Currently, the assessment of correct mask fit is verified using the M41 Protection Assessment Test System (M41 PATS). M41 PATS employs a particle counter that monitors the number of particles that are naturally present in ambient air and compares that number to the count of particles inside a protective mask (while the warfighter is wearing it). The numerical comparison results in a fit factor, which is a ratio of the outside-to-inside particles. The higher the fit factor, the better the mask fit.

Because protective masks filter the air that enters, the particle count inside a properly fitting mask should be very low compared to the number of particles in unfiltered air. However, a poorly fitting mask has gaps between the mask’s rubber gasket and the face, which allows unfiltered air to pass into the mask. The passage increases the number of particles inside the mask. While usable, M41 PATS has some weaknesses: it requires a controlled, indoor environment for testing, which means that warfighters are not performing their mask-fit tests in operationally relevant conditions; it needs alcohol to count particles, but the type of alcohol needed is not readily available in the field; and the device must be stationary during the fit test.

DATASET CONTENT »
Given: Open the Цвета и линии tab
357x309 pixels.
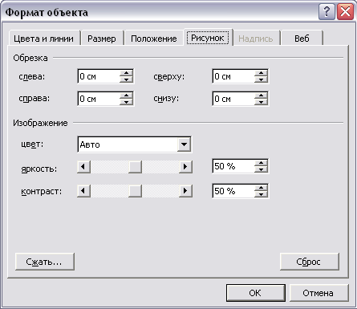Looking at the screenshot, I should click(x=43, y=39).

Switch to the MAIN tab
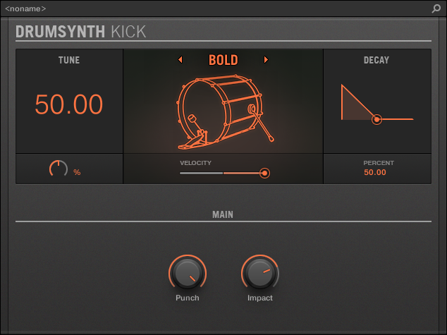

* * *

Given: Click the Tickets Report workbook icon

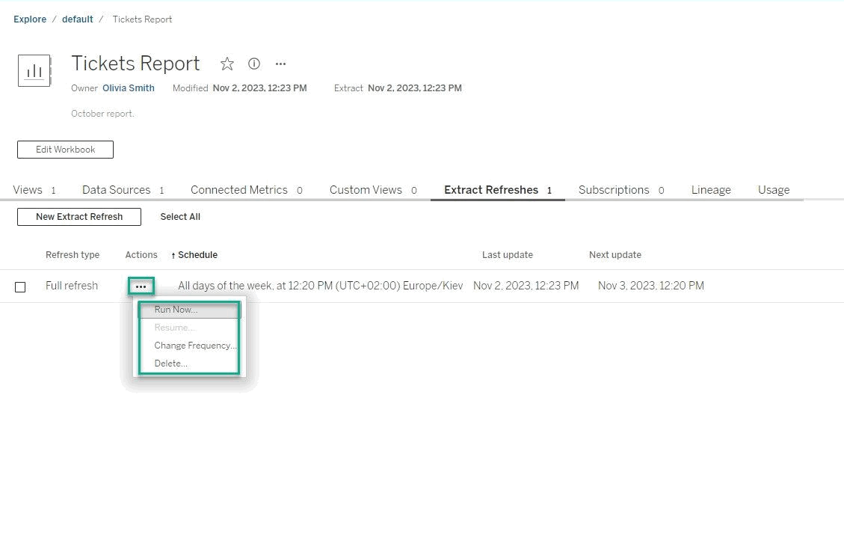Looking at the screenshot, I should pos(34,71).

GIVEN REQUEST 1 »
List the weaknesses of M41 PATS that the mask-fit text names.
GIVEN REQUEST 2 »
Translate this sentence from the mask-fit text into Spanish: "The numerical comparison results in a fit factor, which is a ratio of the outside-to-inside particles."
GIVEN REQUEST 3 »
Reproduce the part of the mask-fit text that begins at the words "Currently, the assessment" and ends after "the mask fit.".

WRITTEN RESPONSE 1 »
- It requires a controlled, indoor environment for testing.
- It needs alcohol to count particles, but the type needed is not readily available in the field.
- The device must be stationary during the fit test.

WRITTEN RESPONSE 2 »
La comparación numérica da como resultado un factor de ajuste, que es una razón entre las partículas de afuera y las de adentro.

WRITTEN RESPONSE 3 »
Currently, the assessment of correct mask fit is verified using the M41 Protection Assessment Test System (M41 PATS). M41 PATS employs a particle counter that monitors the number of particles that are naturally present in ambient air and compares that number to the count of particles inside a protective mask (while the warfighter is wearing it). The numerical comparison results in a fit factor, which is a ratio of the outside-to-inside particles. The higher the fit factor, the better the mask fit.